=== EXTRACTED DATA ===

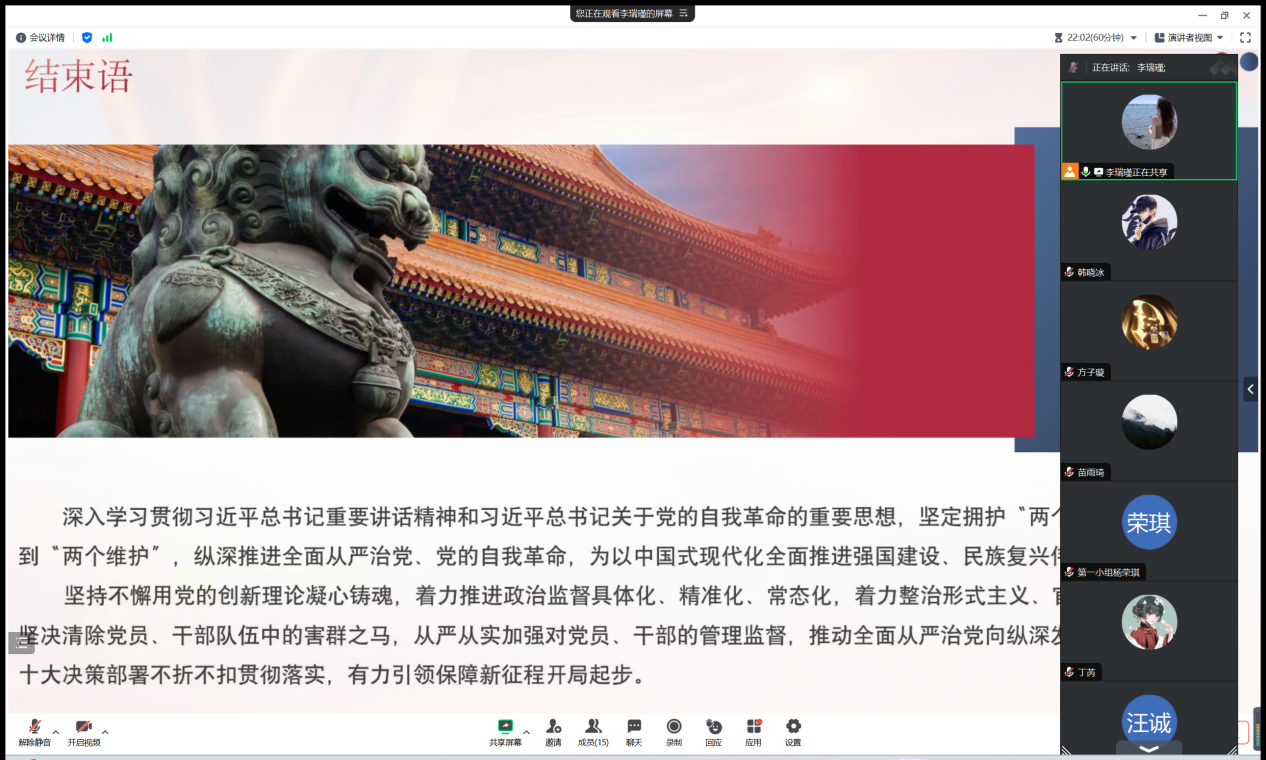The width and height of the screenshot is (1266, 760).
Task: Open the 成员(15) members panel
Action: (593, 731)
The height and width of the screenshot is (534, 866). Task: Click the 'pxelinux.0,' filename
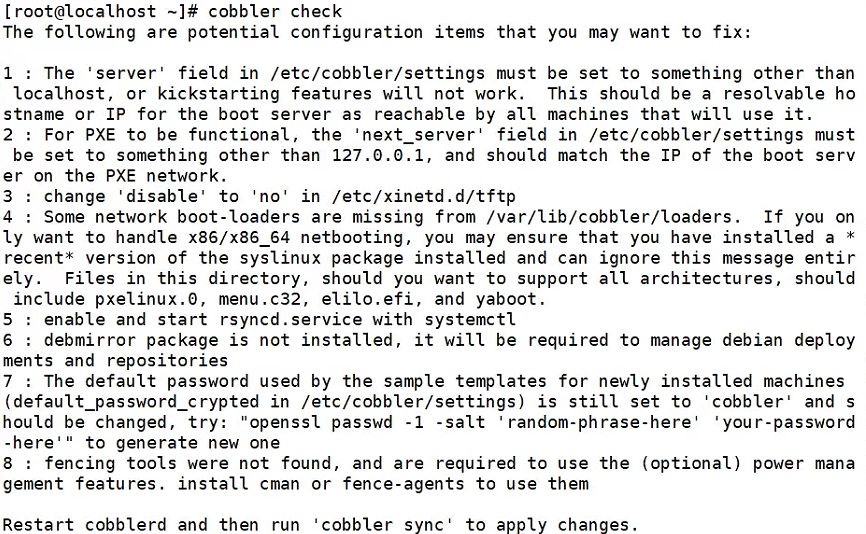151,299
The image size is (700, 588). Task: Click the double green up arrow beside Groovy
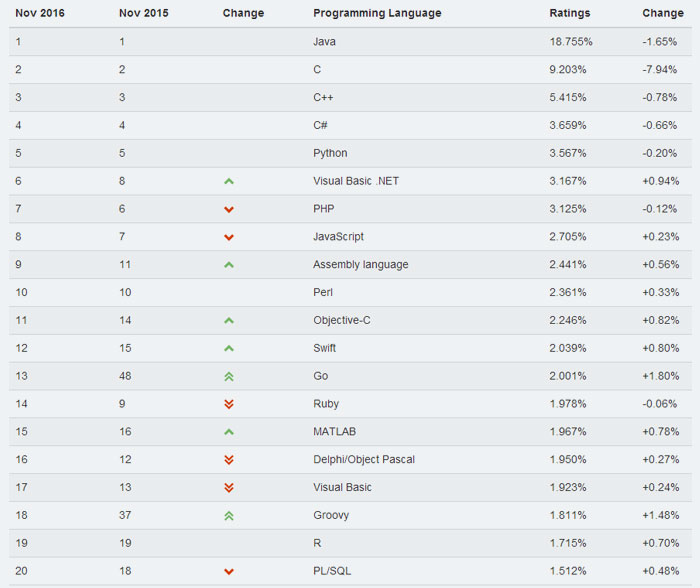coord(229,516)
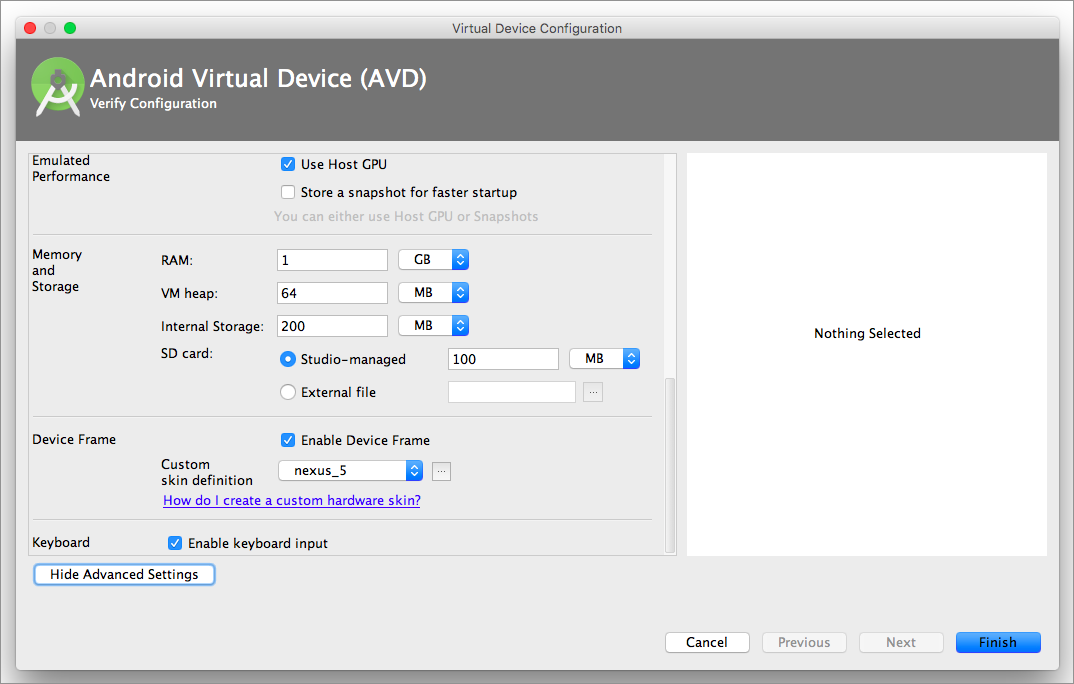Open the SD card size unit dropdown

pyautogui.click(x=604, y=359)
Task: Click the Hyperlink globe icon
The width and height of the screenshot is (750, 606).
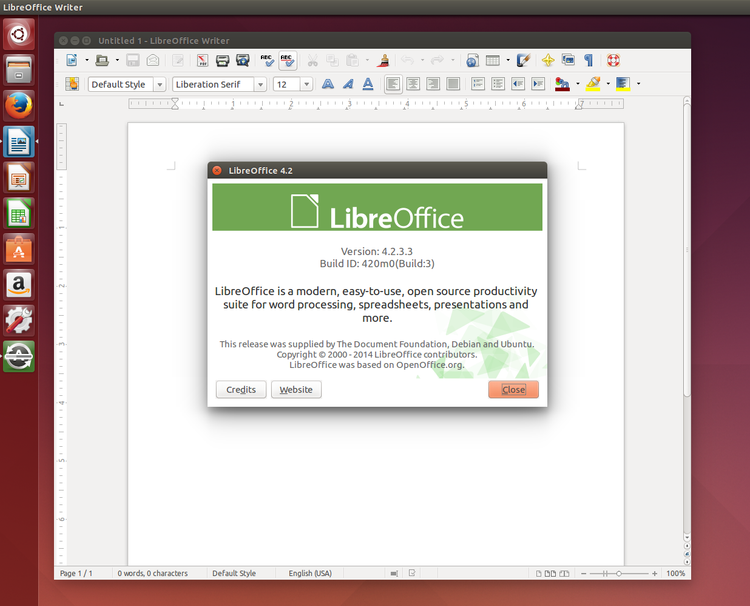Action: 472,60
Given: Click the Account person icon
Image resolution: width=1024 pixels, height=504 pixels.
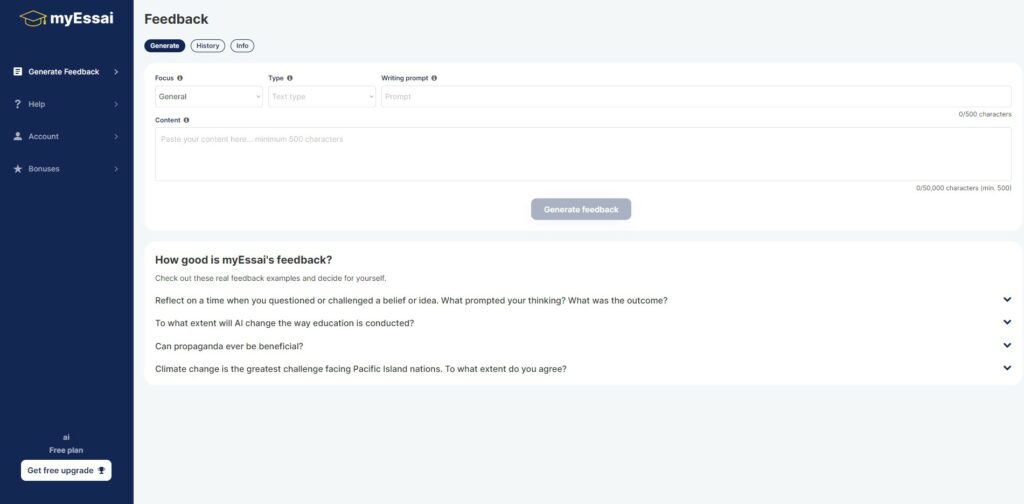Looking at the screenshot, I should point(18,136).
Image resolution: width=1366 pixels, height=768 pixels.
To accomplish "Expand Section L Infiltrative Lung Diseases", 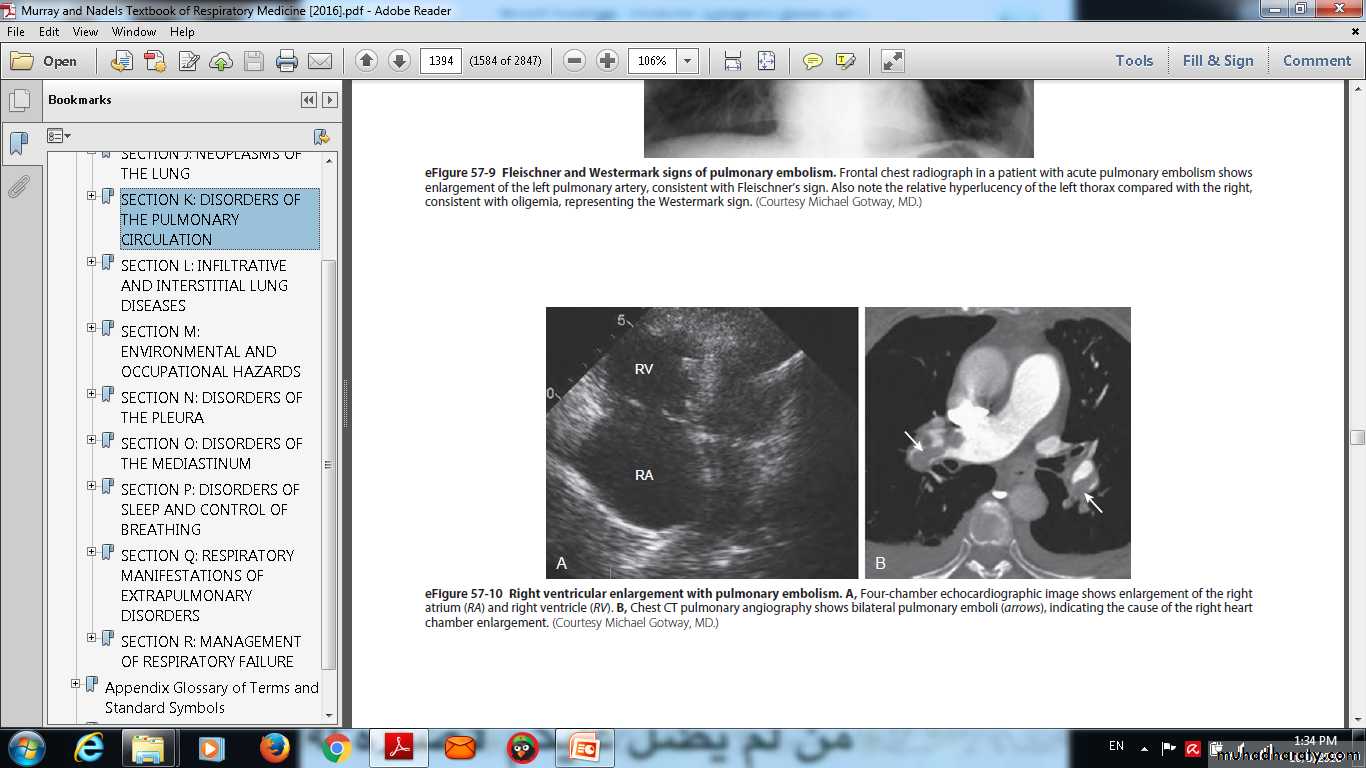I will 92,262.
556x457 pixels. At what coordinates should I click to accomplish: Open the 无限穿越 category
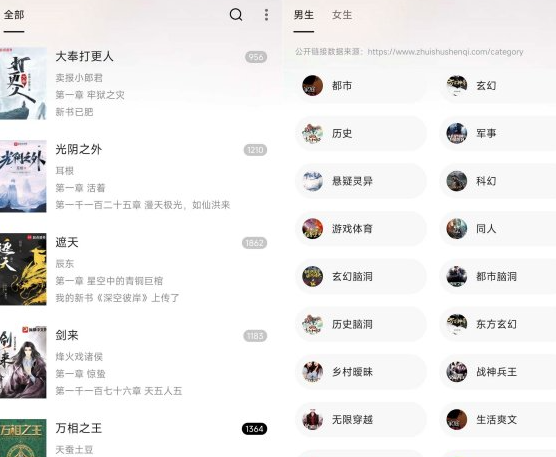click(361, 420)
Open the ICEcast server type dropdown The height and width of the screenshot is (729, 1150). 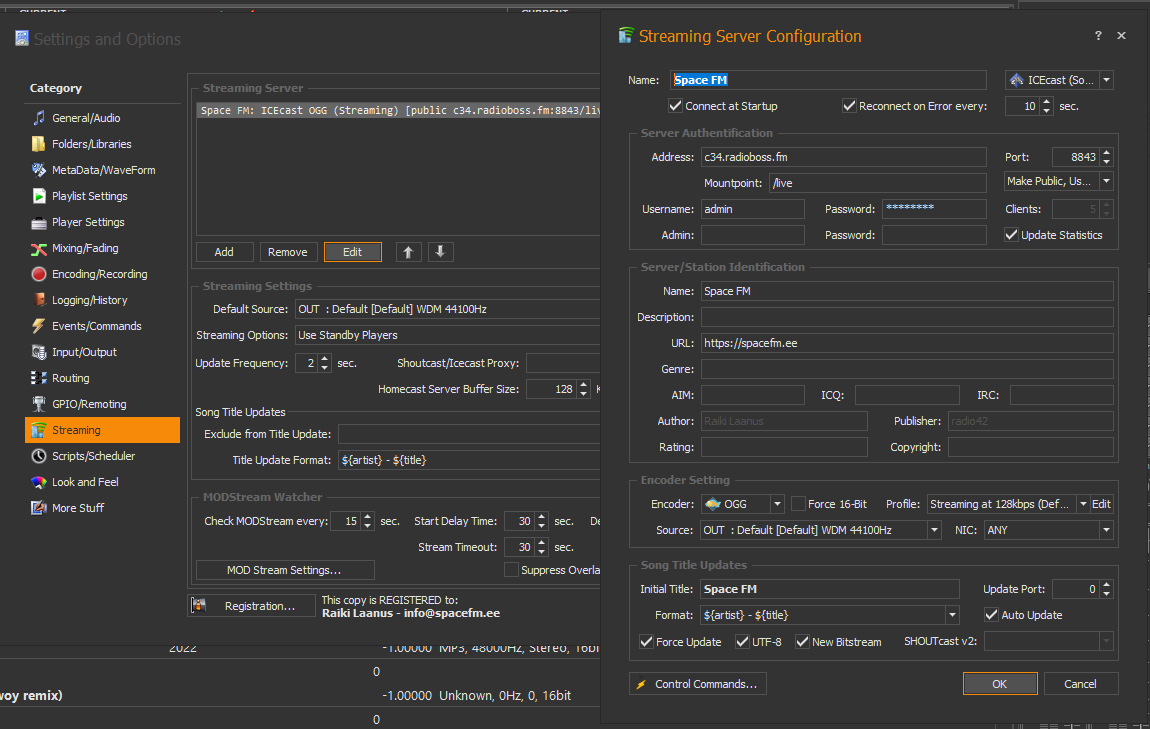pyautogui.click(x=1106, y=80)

===

> TASK DETAILS:
Every line of the entries above that includes "icon" should be copied.

> PROBLEM SOLUTION:
Task: Click the Hyperlink globe icon
Given: Click the Account person icon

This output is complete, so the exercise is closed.